Various promising lithium-ion conducting materials were already known in the early 2000s.^9–11 Li-β-alumina (Li₂₀·11Al₂0₃) with a layered crystal structure facilitating the migration of lithium ions exhibits a conductivity of 1.3 × 10⁻⁴ S cm⁻¹ at room temperature (RT) but cannot be used as an electrolyte because of its high hygroscopicity.¹² Layered Li₃N shows a very high conductivity of 1.2 × 10⁻³ S cm⁻¹ at RT in the single-crystal form along structural layers but exhibits a low decomposition voltage of 0.44 V.^13–16 LIPON (Li_2.88PO_3.86N) shows good overall properties but suffers from moderate conductivity of only 2 × 10⁻⁶ S cm⁻¹, which is insufficient for practical use.¹⁷ In recent years, significant progress has been observed in the field of lithium-ion conducting materials. Currently, Li₁₀GeP₂S₁₂ is believed to be the best solid-state candidate for solid electrolyte application, having a conductivity of 1.2 × 10⁻² S cm⁻¹ but a slightly too narrow electrochemical stability window of 5 V.¹⁸

Hydride-based materials have also been reported as lithium-ion conductors.

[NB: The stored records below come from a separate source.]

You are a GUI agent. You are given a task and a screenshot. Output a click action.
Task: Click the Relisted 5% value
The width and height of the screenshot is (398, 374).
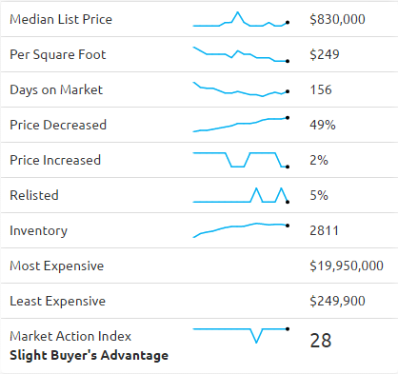point(319,195)
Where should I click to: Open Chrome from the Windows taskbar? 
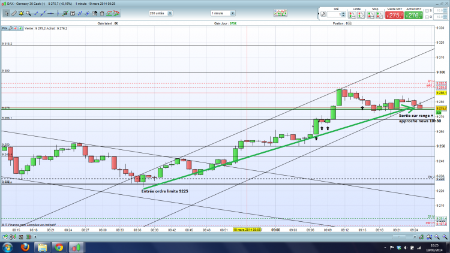click(59, 247)
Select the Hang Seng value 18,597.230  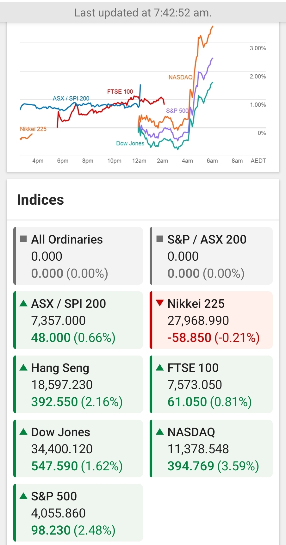(62, 385)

LiBH₄ exhibits a conductivity of 1 × 10⁻³ S cm⁻¹ after transition to the high-temperature (HT) form above 115 °C, while the low-temperature (LT) form shows a conductivity three orders of magnitude lower.¹⁹ It was subsequently discovered that some doped lithium borohydride materials (e.g. 7LiBH₄·LiI;²⁰ LiCe(BH₄)₃Cl ²¹) retain the HT-LiBH₄ crystal structure below 115 °C, showing high conductivity at RT (4.5 × 10⁻⁵ S cm⁻¹;²⁰ 1.0 × 10⁻⁴ S cm⁻¹ (ref. 21)).

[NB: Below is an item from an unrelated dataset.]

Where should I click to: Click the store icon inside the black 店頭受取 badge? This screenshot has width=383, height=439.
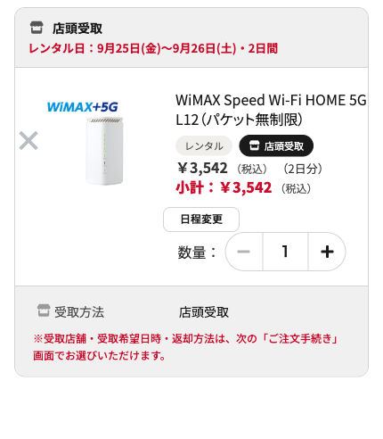tap(254, 145)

Protonic-hydridic materials are also known to conduct lithium cations in the solid state. Lithium amidoborane Li(NH₂BH₃) has a relatively poor ionic conductivity of 5.5 × 10⁻⁹ S cm⁻¹ at RT.²² However, the adducts of LiBH₄ with molecular ammonia borane were reported to show very high conductivity at 40 °C: (LiBH₄)(NH₃BH₃) 4.9 × 10⁻³ S cm⁻¹ and (LiBH₄)₂(NH₃BH₃) 1.2 × 10⁻⁴ S cm⁻¹.²³ Recently, Cascallana-Matías et al. reported ammonia borane adduct-related materials exhibiting high lithium conductivity at 70 °C: (LiBH₄)₂(NH₃BH₃) 2.83 × 10⁻⁵ S cm⁻¹, (LiI)(NH₃BH₃) 1.80 × 10⁻⁶ S cm⁻¹ and (LiI)(NH₃BH₃)₂ 1.79 × 10⁻⁵ S cm⁻¹, while Li(BH₃NH₂BH₂NH₂BH₃) had a much poorer conductivity of 4.11 × 10⁻⁹ S cm⁻¹ at 70 °C.²⁴ Surprisingly, the figure for Li(BH₃NH₂BH₂NH₂BH₃) was as low as the conductivity of Li(NH₂BH₃) (5.5 × 10⁻⁹ S cm⁻¹ at RT²²), having an unfavourable crystal structure with neither the 1D nor 2D lithium cation substructure.

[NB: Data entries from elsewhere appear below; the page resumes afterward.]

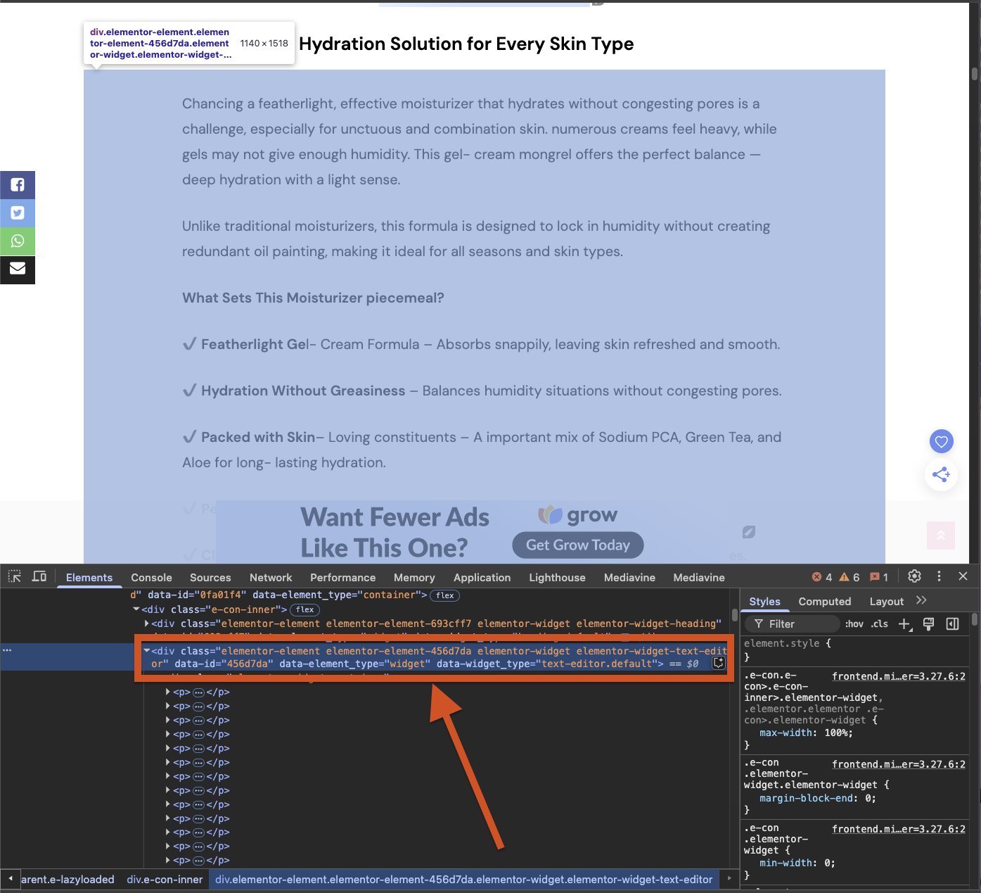Click the Facebook share icon
Viewport: 981px width, 893px height.
[18, 185]
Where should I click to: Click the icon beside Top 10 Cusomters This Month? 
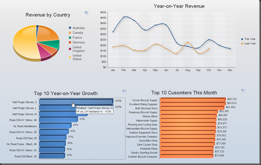[x=243, y=91]
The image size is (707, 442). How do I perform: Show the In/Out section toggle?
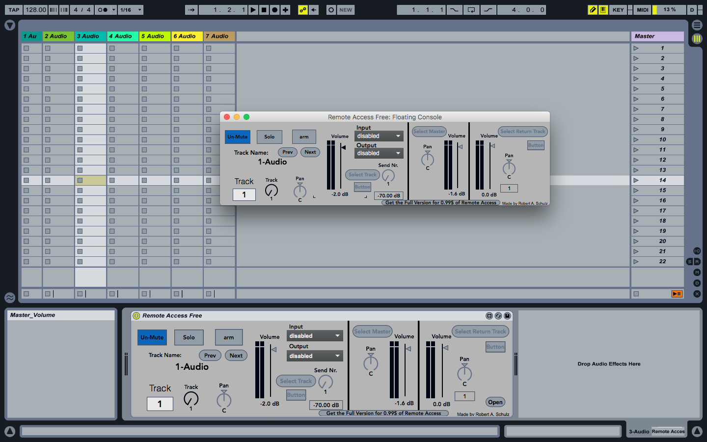coord(697,251)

Herein, we present a detailed reinvestigation of the ionic conductivity of Li(BH₃NH₂BH₂NH₂BH₃) performed using an in-house designed IMPED CELL.²⁵ We present the results of electrochemical impedance spectroscopy (EIS) supported by spectroscopic (FTIR, NMR, Raman, ⁷Li NMR) and structural (PXRD) studies of the title compound with respect to earlier reports.^24,26,27 We discuss the influences of the chosen synthesis method, the purity of the samples, and the methodology of the solid-state EIS investigation on the material's conductivity.

Results and discussion

Li(BH₃NH₂BH₂NH₂BH₃) (in short: Li[B3N2]) was previously reported by us as a promising hydrogen storage material with a total hydrogen content of 15.2%.^26,27 Its layered crystal structure, with flat sheets of lithium cations separated by thick layers of perpendicularly oriented (B3N2)⁻ anions,²⁶ resembles that of Li₃N,¹³ a well-known super-ionic lithium conductor.^14–16

For this study, we have designed a novel approach to the synthesis of Li[B3N2], which is an improvement of the previously reported mechanochemical method.²⁶ Instead of milling the solid mixture of LiH and NH₃BH₃ in a high-energy mill, we ground the reactants using an agate mortar and pestle to receive an unreacted quasi-homogeneous mixture of the starting compounds, which was further subjected to a 2 hour thermal treatment at 80 °C. The novel method is much easier and more efficient than the classical one²⁶ and it also avoids the use of metal tools and vessels, ensuring the highest purity of the product received with no electron-conducting metal impurities added upon treatment, which could easily interfere with the results of the EIS investigation. The high purity of Li[B3N2] samples obtained via the novel method was confirmed by Rietveld analysis‡ of its X-ray powder pattern and spectroscopic analyses showing the sole presence of the Li[B3N2] crystalline phase in the product and no contamination with moisture absorbed, which is crucial for the stability of the compound known to be highly hygroscopic.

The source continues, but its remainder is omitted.